A great idea is not enough in successful NGO work – you also need to tell others about it. Kiva.org, a website letting private lend (almost) directly to developing world borrowers, is innovative in its support and use of a wide range of viral marketing tools.
The newest is KivaFriends.org, which allows lenders to interact with each other. From the website you can download 10 different banners (like the one to the right), footers to your email, join emailing lists, volunteer with translation, reporting or whatever you feel like, donate your digital camera etc. etc. Of course, they have a MySpace, Friendster and a Squidoo profile :- ). Did I mention the interactive podcast? Actually, it seems that most of this work is done on a by volunteers, which just makes it even more impressive.
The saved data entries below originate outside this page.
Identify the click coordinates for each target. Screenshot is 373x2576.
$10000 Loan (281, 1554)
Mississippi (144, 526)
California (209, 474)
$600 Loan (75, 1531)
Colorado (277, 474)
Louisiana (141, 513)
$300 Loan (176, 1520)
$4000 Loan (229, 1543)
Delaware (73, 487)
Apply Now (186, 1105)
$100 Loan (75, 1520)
One thing along the same lines, which Kiva hasn’t done (yet!) is crowdsourcing, letting a large group of people participate in the production of text, web pages, articles, films (it happens!)or whatever you need. Wikipedia is the prime example. Kiva.org could use it, for example, for their translations – crowdsourcing makes it more fun for people to contribute because they’re doing something in collaboration with others and perhaps a community would evolve around each language, administration costs would diminish, and things would be translated faster.
One last word about their financing. When you give out a loan, you get the opportunity to donate 5 USD directly to Kiva – a method also employed by DonorsChoose.org. 90% of lenders do that, and at the same time, you can’t really call it a fee. The handy thing is that revenue will increase as Kiva grows. Which it certainly does.